Walter Jerrold's eyes lit up with an expression of wild triumph. He could scarcely believe his own ears; he thought it was a cheating dream that the millionnaire, Stillinghast—the bitter, inaccessible old man, should offer him something so far beyond his most sanguine hopes; advantages which he had intended to intrigue, and toil unceasingly for, but which were now thrown into his very hands.
"Do you understand me, Mr. Jerrold?"
"I hear you, sir, but really fear you are jesting at my expense."
"I never jest, sir. It has been so long since I jested that the word has become meaningless to me. But, as I said, there is a condition—"
"Allow me to hear it, Mr. Stillinghast," said Walter Jerrold, fearing at least it might be something dreadful and impossible.

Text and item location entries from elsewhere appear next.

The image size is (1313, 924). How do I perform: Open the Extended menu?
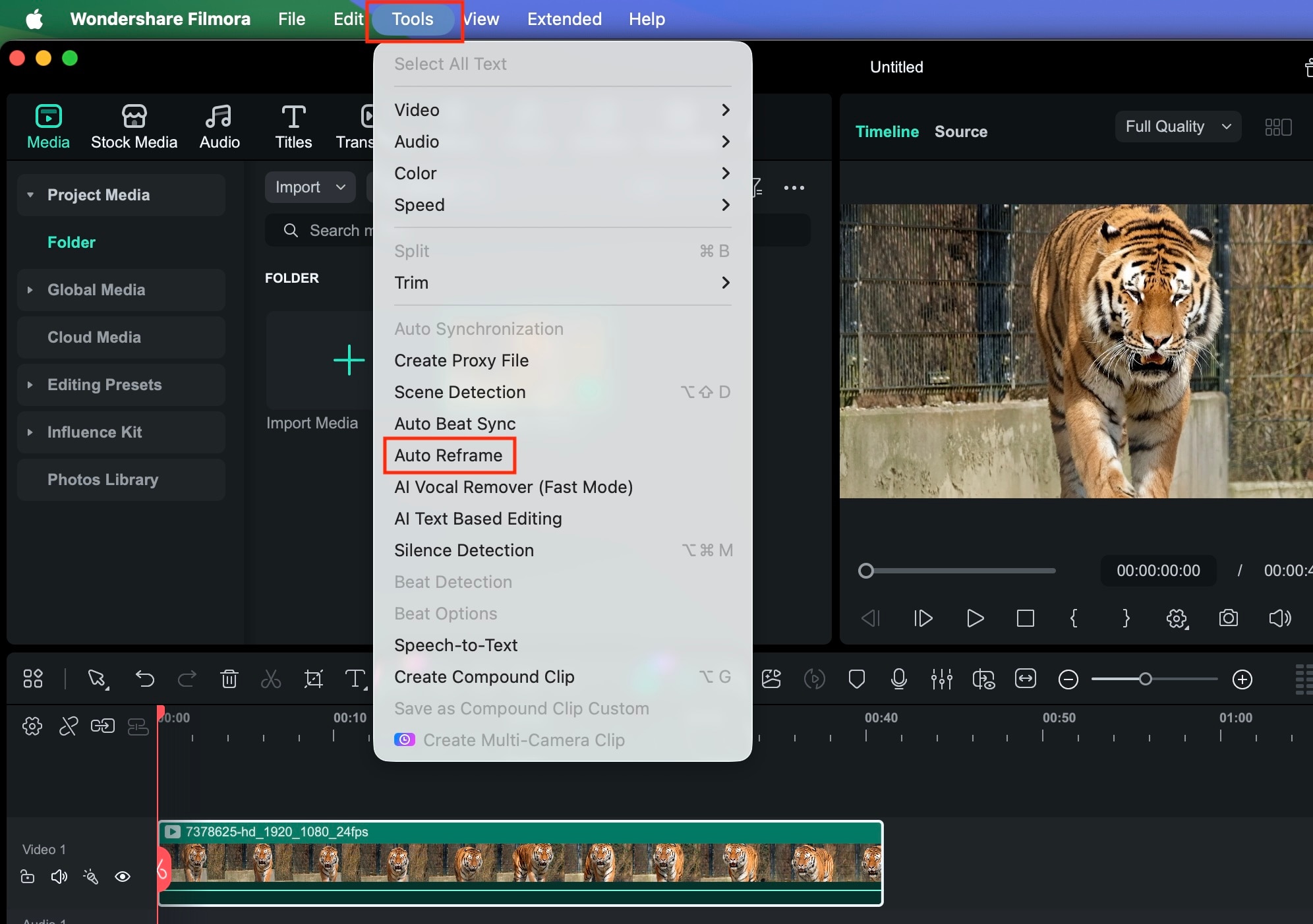pos(564,18)
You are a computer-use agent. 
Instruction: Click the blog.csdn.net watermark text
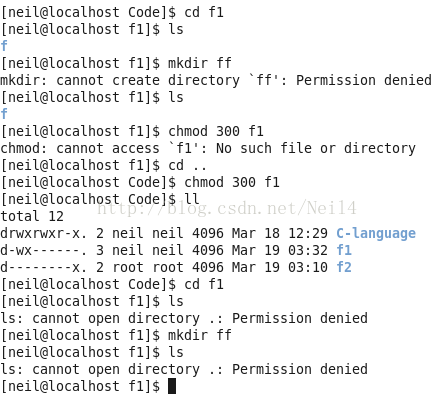coord(227,208)
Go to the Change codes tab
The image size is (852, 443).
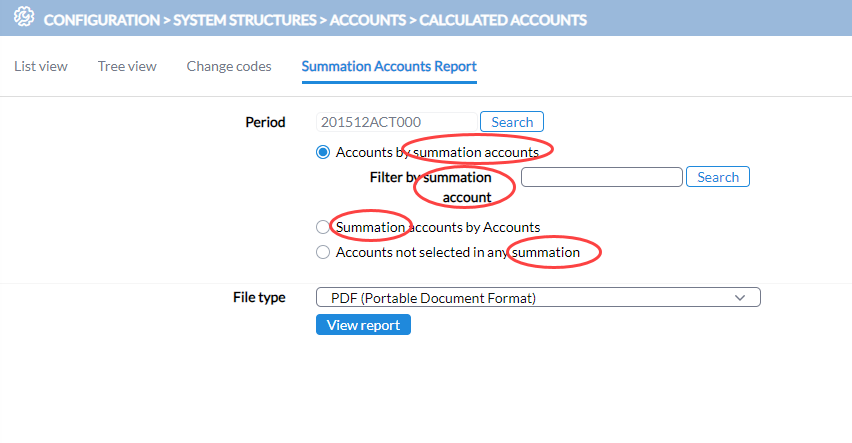pos(229,66)
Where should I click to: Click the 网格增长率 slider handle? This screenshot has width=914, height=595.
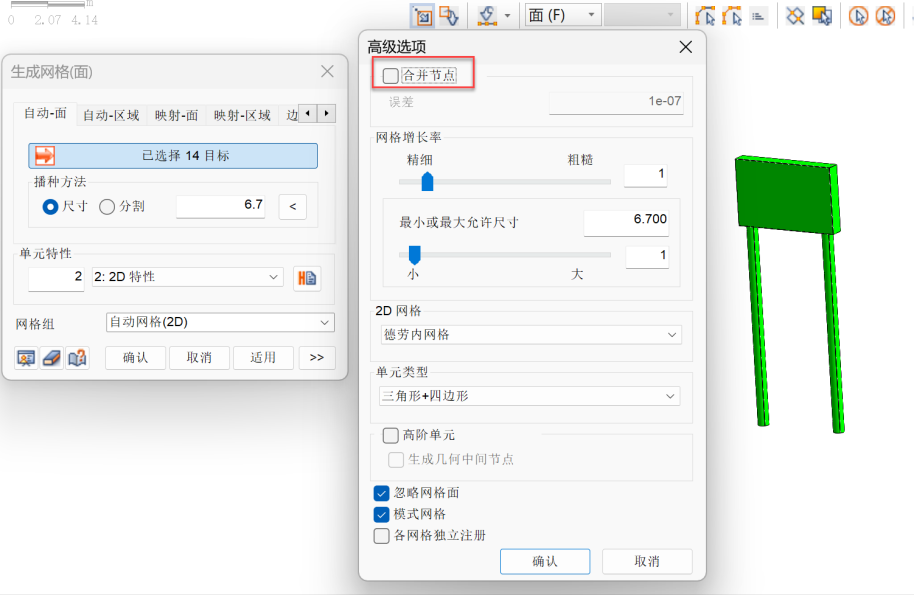[427, 181]
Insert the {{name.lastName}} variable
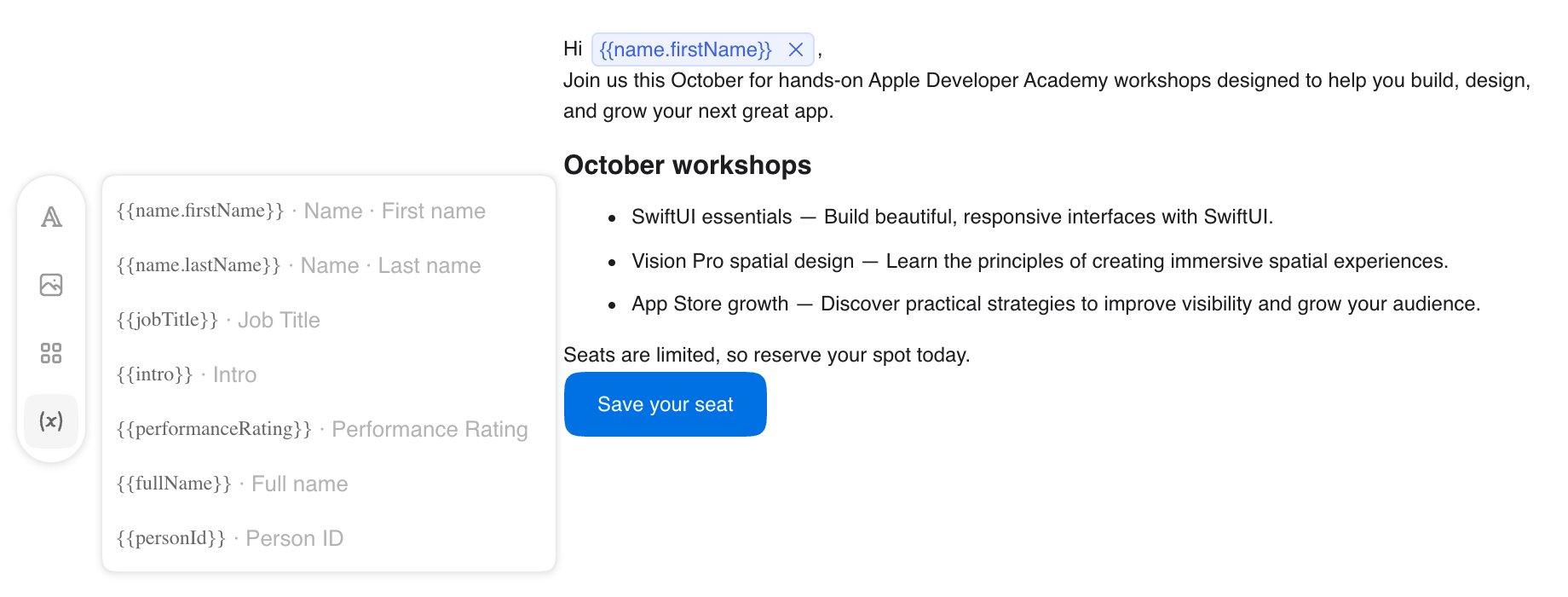The width and height of the screenshot is (1568, 597). pyautogui.click(x=329, y=265)
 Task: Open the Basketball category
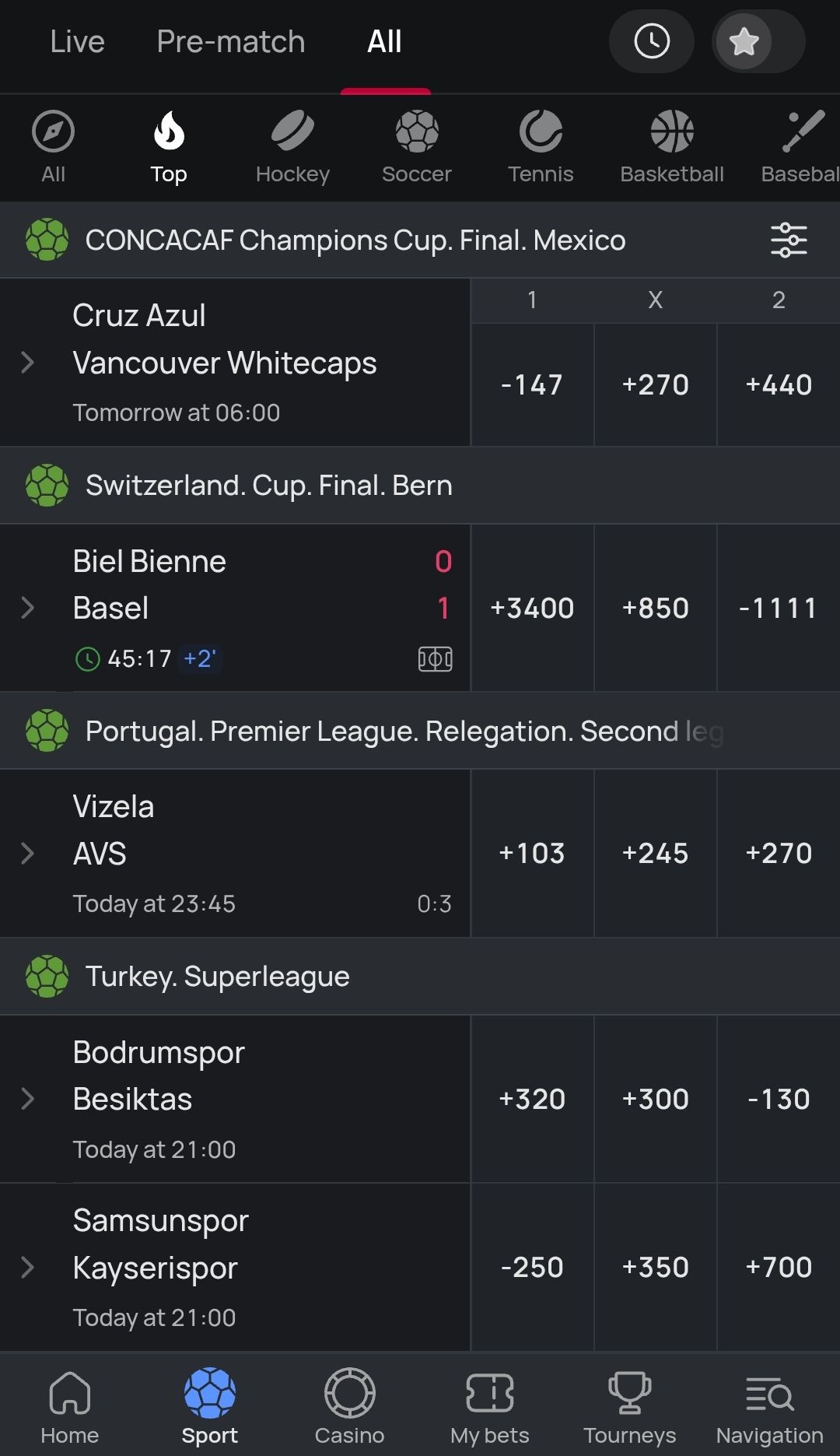coord(672,146)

"I have," said the old man, as if talking to himself, "I have gathered together large sums. I scarcely know the exact amount myself. There is principal, interest, and compound interest, still heaping up the pile. I do not intend it shall be squabbled over when I am in the dust, or left open to the rapacity of lawyers. I shall dispose of my concerns while I have reason and health, in such a way, by Heaven! as Heaven itself cannot interfere with my plans!"
Why did not that boastful, gold-withered, shrivelled up old man, pause? How dare he throw such defiance in the face of Almighty God over his unrighteous gains!—yes, unrighteous gains, for mammon held them in trust. None had ever gone into the treasure-house of God to relieve the suffering, or aid the indignant. The few good acts of his life had been wrested from him, and the recollection of them filled him with bitterness instead of joy.
"That is wise and prudent, sir," observed Mr. Jerrold.
"Of course it is. But now to the point. I will take you into partnership on condition that you, as my successor, marry my niece, Helen Stillinghast, and promise on your honor to endeavor to overcome her Catholic tendencies. She is not very strong in her faith, but as I intend to leave her a considerable amount of property, I do not wish it to go to the support of a creed I detest—not one copper of it. What do you say?"